Cerebral Amyloid Angiopathy and Blood-Brain Barrier Dysfunction

Abstract

Cerebral hemorrhage, a devastating subtype of stroke, is often caused by hypertension and cerebral amyloid angiopathy (CAA). Pathological evidence of CAA is detected in approximately half of all individuals over the age of 70 and is associated with cortical microinfarcts and cognitive impairment. The underlying pathophysiology of CAA is characterized by accumulation of pathogenic amyloid β (Aβ) fragments of amyloid precursor protein in the cerebral vasculature. Vascular deposition of Aβ damages the vessel wall, results in blood-brain barrier (BBB) leakiness, vessel occlusion or rupture, and leads to hemorrhages and decreased cerebral blood flow that negatively affects vessel integrity and cognitive function. Currently, the main hypothesis surrounding the mechanism of CAA pathogenesis is that there is an impaired clearance of Aβ peptides, which includes compromised perivascular drainage as well as dysfunction of BBB transport. Also, the immune response in CAA pathogenesis plays an important role. Therefore, the mechanism by which Aβ vascular deposition occurs is crucial for our understanding of CAA pathogenesis and for the development of potential therapeutic options.

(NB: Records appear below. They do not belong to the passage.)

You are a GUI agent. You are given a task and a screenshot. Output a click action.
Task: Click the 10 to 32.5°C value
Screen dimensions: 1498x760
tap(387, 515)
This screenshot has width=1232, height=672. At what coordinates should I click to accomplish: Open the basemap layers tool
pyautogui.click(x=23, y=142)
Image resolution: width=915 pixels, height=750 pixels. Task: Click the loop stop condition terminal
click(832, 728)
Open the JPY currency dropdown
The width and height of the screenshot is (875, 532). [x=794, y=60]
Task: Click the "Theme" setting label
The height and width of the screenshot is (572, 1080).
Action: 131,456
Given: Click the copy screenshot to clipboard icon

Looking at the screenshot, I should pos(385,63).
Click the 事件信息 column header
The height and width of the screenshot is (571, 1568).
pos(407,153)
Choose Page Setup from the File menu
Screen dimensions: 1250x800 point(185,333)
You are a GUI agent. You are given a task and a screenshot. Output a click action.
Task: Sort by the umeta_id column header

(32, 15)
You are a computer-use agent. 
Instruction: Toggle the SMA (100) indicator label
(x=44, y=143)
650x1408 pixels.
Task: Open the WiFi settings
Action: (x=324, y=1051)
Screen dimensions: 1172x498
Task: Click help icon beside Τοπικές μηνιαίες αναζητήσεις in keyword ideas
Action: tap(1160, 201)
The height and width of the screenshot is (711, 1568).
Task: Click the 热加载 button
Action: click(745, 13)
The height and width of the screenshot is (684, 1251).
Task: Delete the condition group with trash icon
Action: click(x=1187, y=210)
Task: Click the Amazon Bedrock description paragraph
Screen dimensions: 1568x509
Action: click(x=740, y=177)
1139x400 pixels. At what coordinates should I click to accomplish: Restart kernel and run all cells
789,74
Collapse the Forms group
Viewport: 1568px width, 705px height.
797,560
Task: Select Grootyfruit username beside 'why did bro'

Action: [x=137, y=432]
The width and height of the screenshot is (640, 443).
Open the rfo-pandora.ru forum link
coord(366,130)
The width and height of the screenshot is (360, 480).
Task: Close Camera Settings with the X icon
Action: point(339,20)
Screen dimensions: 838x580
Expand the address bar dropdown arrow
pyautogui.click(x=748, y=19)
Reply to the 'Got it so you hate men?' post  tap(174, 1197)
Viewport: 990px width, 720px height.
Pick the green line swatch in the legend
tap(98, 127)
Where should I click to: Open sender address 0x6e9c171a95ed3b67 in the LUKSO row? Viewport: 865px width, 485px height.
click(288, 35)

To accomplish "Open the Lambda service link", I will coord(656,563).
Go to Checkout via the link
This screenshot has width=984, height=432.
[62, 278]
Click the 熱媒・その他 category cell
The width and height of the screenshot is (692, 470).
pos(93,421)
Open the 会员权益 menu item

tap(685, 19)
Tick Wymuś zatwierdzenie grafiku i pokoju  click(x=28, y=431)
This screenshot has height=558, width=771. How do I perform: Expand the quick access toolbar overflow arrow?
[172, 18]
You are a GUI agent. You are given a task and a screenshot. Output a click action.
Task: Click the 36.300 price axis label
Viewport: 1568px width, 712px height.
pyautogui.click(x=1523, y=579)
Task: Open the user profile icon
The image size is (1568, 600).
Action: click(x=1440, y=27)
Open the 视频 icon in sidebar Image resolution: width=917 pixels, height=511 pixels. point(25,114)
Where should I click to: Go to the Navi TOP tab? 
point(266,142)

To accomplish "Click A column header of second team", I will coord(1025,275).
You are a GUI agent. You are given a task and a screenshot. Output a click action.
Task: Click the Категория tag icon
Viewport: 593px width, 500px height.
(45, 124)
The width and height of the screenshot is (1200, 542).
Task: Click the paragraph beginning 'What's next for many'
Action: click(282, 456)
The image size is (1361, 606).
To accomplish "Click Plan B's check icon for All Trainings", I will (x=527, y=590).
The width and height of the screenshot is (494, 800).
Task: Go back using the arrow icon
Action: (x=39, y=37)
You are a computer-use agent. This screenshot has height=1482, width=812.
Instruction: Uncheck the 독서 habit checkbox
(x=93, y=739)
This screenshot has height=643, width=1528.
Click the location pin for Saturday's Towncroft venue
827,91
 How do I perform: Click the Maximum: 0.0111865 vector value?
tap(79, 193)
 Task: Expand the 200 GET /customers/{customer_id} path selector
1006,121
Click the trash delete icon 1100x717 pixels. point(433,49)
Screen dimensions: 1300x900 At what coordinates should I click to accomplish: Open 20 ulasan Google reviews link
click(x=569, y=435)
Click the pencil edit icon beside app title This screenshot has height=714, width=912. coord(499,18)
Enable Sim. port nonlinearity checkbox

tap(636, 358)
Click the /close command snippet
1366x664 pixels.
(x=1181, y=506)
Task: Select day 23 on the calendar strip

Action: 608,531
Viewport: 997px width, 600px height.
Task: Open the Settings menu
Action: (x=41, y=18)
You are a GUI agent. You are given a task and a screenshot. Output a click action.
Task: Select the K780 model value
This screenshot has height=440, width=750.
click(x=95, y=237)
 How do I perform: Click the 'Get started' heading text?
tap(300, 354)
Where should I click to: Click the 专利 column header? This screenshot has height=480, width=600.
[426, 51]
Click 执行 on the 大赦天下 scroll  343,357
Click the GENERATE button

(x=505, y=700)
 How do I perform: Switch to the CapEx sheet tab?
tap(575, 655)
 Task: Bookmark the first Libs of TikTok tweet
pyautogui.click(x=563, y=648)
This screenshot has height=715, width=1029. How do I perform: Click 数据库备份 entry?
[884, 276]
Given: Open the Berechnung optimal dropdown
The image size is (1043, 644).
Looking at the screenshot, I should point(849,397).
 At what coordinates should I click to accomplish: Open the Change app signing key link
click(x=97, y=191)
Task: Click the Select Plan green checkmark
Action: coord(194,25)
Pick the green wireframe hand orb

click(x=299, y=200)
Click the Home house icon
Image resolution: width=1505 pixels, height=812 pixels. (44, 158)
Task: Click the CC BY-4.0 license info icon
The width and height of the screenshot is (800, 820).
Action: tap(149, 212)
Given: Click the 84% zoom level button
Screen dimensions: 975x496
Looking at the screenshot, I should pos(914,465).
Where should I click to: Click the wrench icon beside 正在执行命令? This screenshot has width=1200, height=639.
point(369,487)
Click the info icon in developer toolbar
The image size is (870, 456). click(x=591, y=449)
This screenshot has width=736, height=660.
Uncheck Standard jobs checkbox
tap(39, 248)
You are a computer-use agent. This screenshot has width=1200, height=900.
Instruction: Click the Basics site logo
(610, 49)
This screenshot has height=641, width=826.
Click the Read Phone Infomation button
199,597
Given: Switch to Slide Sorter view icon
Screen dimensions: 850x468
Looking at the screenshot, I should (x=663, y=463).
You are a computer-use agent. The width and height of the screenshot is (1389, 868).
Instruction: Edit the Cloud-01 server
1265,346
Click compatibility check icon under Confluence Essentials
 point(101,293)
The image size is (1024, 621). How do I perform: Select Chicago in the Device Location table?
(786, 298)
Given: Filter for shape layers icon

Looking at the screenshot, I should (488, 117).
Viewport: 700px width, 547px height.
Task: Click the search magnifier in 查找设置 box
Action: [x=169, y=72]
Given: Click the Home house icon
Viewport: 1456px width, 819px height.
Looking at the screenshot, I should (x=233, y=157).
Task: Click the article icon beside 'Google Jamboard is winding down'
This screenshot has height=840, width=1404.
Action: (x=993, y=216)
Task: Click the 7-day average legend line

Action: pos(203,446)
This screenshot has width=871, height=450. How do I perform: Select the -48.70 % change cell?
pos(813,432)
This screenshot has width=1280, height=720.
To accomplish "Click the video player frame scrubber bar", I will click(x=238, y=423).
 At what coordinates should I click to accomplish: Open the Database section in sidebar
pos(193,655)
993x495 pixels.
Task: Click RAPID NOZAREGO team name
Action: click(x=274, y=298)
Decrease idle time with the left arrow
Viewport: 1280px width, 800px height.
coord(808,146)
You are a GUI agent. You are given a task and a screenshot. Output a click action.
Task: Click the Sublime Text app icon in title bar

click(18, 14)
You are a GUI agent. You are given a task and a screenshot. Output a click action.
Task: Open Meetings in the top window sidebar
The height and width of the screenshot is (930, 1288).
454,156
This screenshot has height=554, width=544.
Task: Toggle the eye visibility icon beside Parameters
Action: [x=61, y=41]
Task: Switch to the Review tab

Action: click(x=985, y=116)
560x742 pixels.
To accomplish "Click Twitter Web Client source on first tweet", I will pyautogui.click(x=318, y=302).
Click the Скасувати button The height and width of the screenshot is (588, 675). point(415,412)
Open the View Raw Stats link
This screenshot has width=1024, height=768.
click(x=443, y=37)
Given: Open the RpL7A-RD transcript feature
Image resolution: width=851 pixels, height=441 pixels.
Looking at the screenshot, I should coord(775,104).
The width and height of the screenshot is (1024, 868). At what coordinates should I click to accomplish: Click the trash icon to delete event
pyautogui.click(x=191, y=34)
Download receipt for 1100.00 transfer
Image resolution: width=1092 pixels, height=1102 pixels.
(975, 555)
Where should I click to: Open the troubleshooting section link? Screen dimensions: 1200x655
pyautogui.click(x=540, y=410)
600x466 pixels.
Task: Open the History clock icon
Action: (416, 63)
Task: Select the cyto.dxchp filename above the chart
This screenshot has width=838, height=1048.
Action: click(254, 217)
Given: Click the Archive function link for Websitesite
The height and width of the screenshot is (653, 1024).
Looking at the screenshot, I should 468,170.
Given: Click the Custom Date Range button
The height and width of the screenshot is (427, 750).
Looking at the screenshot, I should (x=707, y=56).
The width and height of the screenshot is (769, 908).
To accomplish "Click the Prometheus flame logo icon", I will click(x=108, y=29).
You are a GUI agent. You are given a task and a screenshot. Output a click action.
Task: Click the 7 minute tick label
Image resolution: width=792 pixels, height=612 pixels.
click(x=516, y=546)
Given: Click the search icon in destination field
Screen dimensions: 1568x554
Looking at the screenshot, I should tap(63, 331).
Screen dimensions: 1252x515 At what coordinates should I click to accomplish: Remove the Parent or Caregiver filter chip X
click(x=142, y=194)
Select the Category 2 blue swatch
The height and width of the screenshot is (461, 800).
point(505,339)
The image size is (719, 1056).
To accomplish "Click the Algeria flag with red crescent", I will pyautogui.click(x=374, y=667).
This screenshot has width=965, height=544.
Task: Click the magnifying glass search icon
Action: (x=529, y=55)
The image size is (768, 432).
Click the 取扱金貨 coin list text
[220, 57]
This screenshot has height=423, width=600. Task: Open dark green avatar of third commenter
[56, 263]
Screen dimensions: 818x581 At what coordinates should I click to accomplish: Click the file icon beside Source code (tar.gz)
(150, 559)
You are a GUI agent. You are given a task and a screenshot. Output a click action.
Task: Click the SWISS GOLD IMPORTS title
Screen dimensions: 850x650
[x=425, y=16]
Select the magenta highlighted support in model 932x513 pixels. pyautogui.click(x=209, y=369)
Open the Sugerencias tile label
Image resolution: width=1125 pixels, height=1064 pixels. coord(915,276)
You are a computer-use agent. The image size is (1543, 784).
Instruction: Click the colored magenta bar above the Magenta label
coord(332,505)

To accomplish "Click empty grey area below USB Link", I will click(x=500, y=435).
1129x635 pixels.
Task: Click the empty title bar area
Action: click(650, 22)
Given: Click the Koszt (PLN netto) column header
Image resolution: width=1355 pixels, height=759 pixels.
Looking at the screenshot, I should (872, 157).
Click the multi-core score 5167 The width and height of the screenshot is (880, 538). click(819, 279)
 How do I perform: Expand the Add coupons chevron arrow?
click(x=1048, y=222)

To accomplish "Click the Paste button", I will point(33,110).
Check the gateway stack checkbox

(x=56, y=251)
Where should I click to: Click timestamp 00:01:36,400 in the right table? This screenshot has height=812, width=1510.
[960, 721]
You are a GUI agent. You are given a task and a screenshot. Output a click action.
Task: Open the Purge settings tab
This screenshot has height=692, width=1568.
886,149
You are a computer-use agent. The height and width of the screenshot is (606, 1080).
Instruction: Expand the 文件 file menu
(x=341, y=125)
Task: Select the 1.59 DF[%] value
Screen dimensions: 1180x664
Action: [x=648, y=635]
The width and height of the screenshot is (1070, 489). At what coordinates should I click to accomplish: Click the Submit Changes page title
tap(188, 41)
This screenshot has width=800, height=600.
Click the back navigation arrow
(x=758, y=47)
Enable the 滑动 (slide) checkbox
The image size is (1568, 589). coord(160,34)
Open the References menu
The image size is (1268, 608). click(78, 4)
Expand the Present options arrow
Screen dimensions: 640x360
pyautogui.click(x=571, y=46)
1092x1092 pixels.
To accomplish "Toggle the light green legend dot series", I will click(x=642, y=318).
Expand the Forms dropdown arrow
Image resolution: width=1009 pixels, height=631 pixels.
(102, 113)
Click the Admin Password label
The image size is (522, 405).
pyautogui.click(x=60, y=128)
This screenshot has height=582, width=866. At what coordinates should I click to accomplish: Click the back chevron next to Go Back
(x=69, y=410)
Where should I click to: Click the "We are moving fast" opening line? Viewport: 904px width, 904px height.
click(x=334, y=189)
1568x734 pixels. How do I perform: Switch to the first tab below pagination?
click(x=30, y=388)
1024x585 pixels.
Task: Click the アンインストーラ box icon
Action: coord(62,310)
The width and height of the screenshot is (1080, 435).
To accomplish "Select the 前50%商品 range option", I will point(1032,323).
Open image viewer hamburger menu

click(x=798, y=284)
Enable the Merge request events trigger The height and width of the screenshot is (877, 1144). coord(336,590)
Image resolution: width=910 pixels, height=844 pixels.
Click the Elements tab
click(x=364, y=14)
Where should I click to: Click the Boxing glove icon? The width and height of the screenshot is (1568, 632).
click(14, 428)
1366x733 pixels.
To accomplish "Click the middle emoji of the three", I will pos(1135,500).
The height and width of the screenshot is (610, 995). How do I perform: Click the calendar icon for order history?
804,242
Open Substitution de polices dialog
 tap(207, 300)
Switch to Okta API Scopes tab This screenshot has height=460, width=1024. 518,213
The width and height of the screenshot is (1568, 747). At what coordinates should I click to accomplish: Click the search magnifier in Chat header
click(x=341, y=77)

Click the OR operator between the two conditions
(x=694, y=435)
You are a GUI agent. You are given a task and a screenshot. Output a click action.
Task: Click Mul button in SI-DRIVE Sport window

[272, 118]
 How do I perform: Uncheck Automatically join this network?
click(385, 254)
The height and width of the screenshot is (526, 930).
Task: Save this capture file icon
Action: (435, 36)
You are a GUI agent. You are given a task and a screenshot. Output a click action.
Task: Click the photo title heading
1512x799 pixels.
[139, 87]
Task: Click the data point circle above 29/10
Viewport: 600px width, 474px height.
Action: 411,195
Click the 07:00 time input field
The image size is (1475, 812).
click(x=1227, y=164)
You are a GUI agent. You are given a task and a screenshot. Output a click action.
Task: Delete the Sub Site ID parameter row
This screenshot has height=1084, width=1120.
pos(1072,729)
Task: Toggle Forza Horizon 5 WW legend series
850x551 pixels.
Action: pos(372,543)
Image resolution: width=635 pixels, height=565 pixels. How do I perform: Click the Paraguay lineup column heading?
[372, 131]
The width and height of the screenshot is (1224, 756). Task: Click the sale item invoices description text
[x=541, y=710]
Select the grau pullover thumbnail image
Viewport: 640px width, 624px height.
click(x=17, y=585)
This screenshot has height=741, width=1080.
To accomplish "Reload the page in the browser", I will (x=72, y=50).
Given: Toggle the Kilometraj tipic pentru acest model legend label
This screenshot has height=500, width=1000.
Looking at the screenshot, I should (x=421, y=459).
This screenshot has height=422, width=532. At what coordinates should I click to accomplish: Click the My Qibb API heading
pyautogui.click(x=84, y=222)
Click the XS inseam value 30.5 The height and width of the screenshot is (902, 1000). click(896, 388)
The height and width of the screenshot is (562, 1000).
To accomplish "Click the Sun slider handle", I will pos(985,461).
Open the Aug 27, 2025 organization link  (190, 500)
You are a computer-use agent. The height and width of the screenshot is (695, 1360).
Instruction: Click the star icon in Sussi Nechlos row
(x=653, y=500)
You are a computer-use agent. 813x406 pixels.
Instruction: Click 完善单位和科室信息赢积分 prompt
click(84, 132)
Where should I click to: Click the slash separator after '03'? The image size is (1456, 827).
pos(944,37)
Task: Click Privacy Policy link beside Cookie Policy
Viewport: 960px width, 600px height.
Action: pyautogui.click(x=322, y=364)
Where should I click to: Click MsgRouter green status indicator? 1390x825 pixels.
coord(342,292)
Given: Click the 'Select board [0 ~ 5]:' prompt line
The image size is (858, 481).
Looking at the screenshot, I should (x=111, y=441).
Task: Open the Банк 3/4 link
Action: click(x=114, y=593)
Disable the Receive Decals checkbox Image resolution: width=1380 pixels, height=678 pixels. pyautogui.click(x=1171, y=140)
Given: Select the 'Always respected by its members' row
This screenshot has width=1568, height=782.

Keywords: BBB; CAA; amyloid beta; inflammation; intracerebral hemorrhage.

Figure 1.

Pathological findings in cerebral amyloid angiopathy. (A) MRI showing CAA with microhemorrhage (red box). (B) Postmortem tissue from a stroke patient showing diffuse amyloid plaques (black) and CAA (white). (C) This image shows a lobar intracerebral hemorrhage as shown by a CT scan.

Figure 2.

APP processing mechanisms and familial mutations. A protein sequence from amino acid residue 663–720 is presented, with the amino acid sequence for Aβ shown in red. β and γ secretases are responsible for the cleavage of Aβ from APP, whereas α-secretase leads to a non-amyloidogenic cleavage product. A number of known pathogenic point mutations within APP (with the listed mutation alias if known) identified in cases of familial CAA are shown.

Figure 3.

Pathophysiology of CAA. (A) CAA pathology shows the presence of microhemorrhages, lobar cerebral hemorrhage, white matter hyperintensities, dilation of perivascular spaces, and has a preference for occipital lobe. (B) Aβ deposition occurs in small leptomeningeal or cortical vessels. (C) APP is cleaved by β-secretase and γ-secretase into Aβ fragments.

Figure 4.

Ex vivo two-photon depiction of vascular amyloidosis using methoxy X04 amyloid dye. (A) A representative image showing a 12-month Tg2576 brain section with more punctate amyloids. (B) A representative image showing a 6-month TgSwDI brain section with vascular amyloidosis surrounding capillaries. (C) A representative image showing a 6-month TgSwDI brain section with large vessel amyloid accumulation following SMC pattern rings.

Figure 5.

Clearance mechanisms of Aβ. (A) Aβ is produced by the cleavage of APP in neurons. (B) Aβ can be enzymatically degraded. (C) Aβ can be phagocytosed by glial cells. (D) Aβ can be cleared across the BBB by transendothelial waste clearance mechanisms. (E) Aβ can be cleared through perivascular drainage pathways. (F) Aβ accumulation in vessels leads to CAA. (G) Aβ accumulation in the brain parenchyma is observed in Alzheimer’s disease.

Figure 6.

Depiction of CAA-laden vessel microenvironment and immunologic response. (A) Aβ deposits surrounded by innate immune cells such as astrocytes, activated microglia, and macrophages. (B) Phagocytosis of Aβ results in increased ROS production and increased pro-inflammatory cytokines expression (e.g., tumor necrosis factor-alpha, interleukins, and transforming growth factor beta-1) resulting in altered BBB integrity, leakage, and infiltration.